Now all life on this tiny planet, orbiting its ordinary star, stood on the threshold of the abyss of extinction. The wounded planet plunged into an icy death spiral that wouldn’t end until the entire globe became a frigid tomb, and it would last a millennium.
Eventually and suddenly, the core of Betelgeuse contained merely iron, and the fusion ceased. In less than a second, Betelgeuse began its final death throes. Gravitational collapse. For three minutes, countless trillions of subatomic particles, called neutrinos, were squeezed from the star while the star internally crumpled. When it was complete, created in the space the star once occupied was an object with a density so profound that the weight of it rippled the fabric of space and time, like an enormous stone had been dropped onto the smooth surface of the space-time continuum.

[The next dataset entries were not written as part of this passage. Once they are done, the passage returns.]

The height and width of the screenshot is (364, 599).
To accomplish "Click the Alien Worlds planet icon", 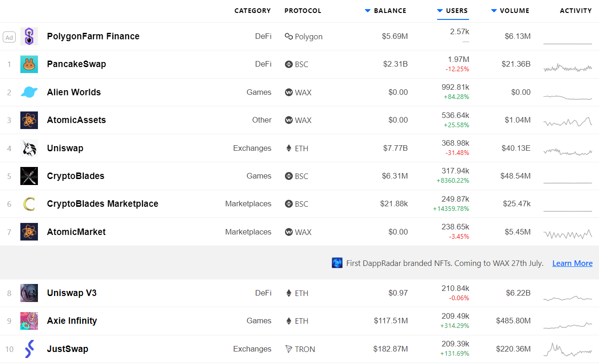I will coord(29,92).
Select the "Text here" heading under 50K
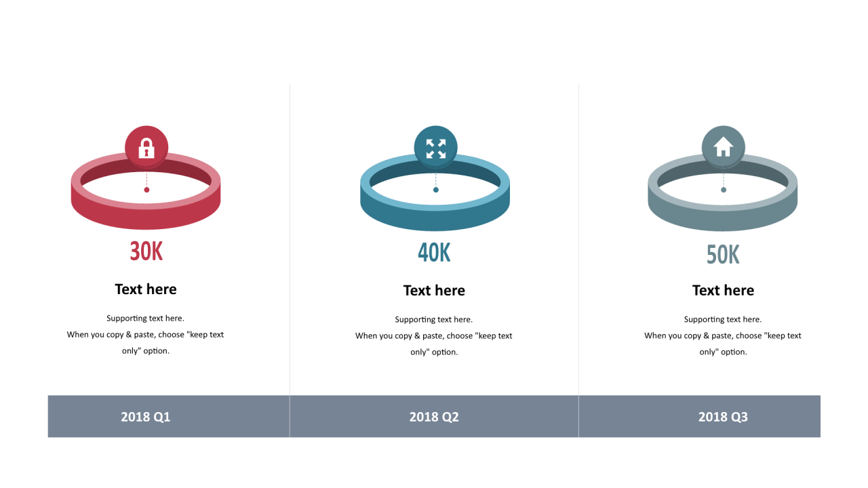This screenshot has width=868, height=488. click(x=723, y=291)
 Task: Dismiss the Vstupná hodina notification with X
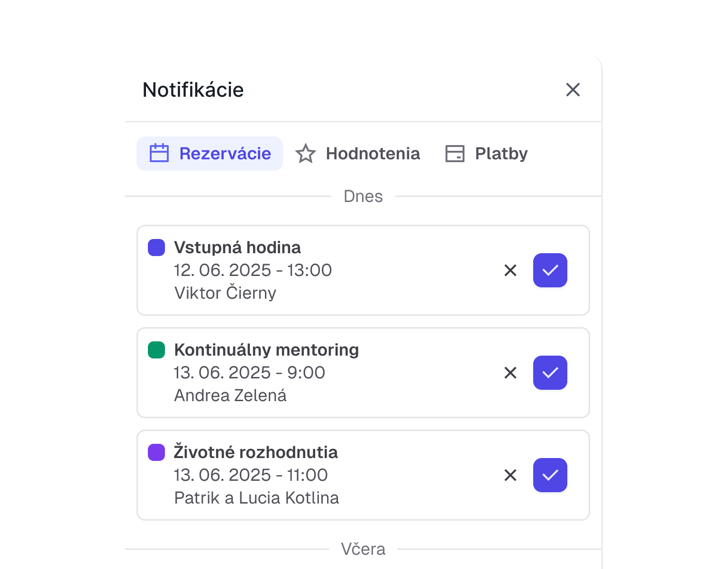point(510,270)
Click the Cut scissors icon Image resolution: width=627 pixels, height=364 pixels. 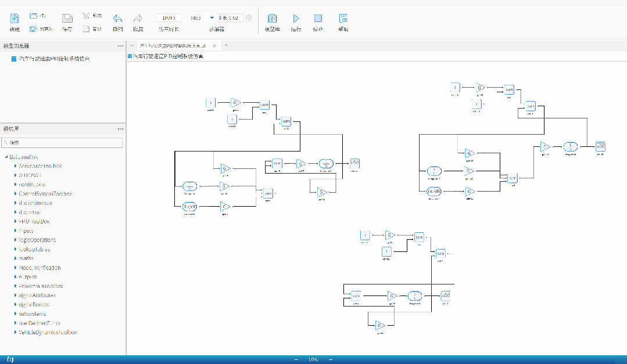[x=85, y=15]
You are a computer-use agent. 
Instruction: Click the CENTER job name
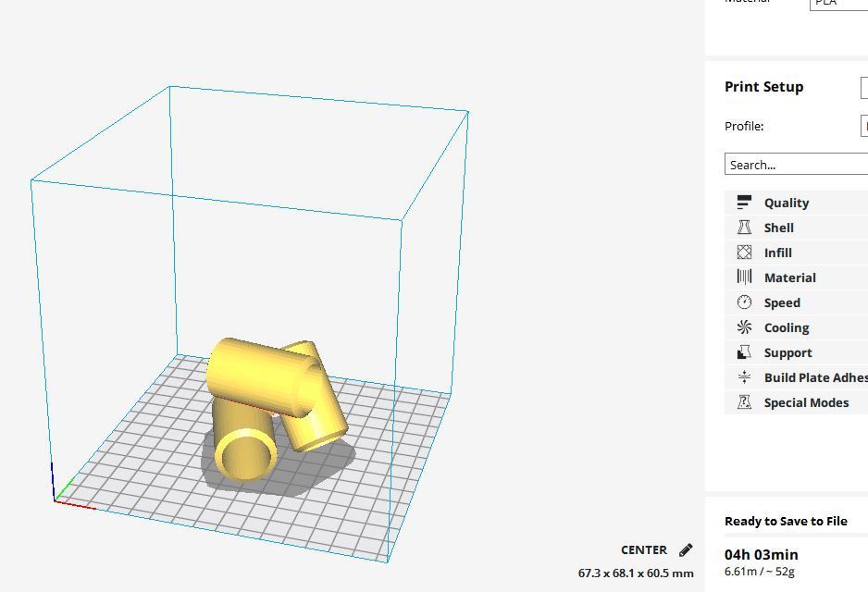643,550
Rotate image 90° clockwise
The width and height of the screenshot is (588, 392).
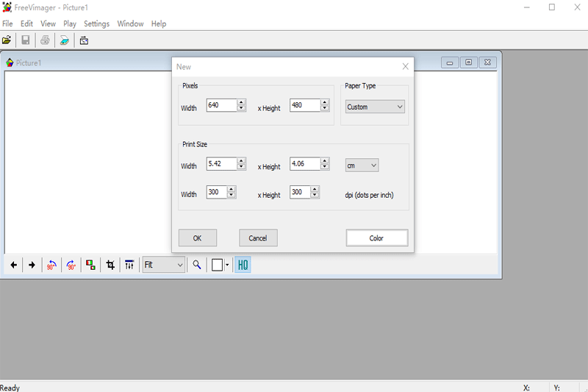71,265

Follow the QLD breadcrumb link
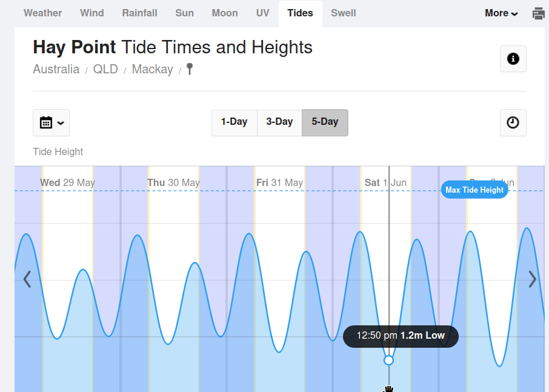pyautogui.click(x=105, y=69)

The core’s temperature rose to over a billion degrees as the iron atoms were crushed together until the repulsive force of the iron atoms’ nuclei overcame the force of gravity, and the core revolted in a violent shockwave. As the shockwave encountered the star’s outer layers, it propelled the material into interstellar space. Betelgeuse, the hand, finally waved.
The light from this explosion, called a supernova, and the ripple in space and time, produced by the creation of the singularity, moved together through the vacuum of space at the speed of light. A precious three minutes ahead of them rang the warning bell, if you knew how to listen for it, the swarm of neutrinos.
On Earth, the clan had just completed the construction of the Tower. When they looked up at the night sky, Betelgeuse shone bright in the place it always had been. They did not know it no longer existed. It had extinguished. In its death, Betelgeuse had given to mankind, whether they deserved it or not, the slimmest chance to escape their fate.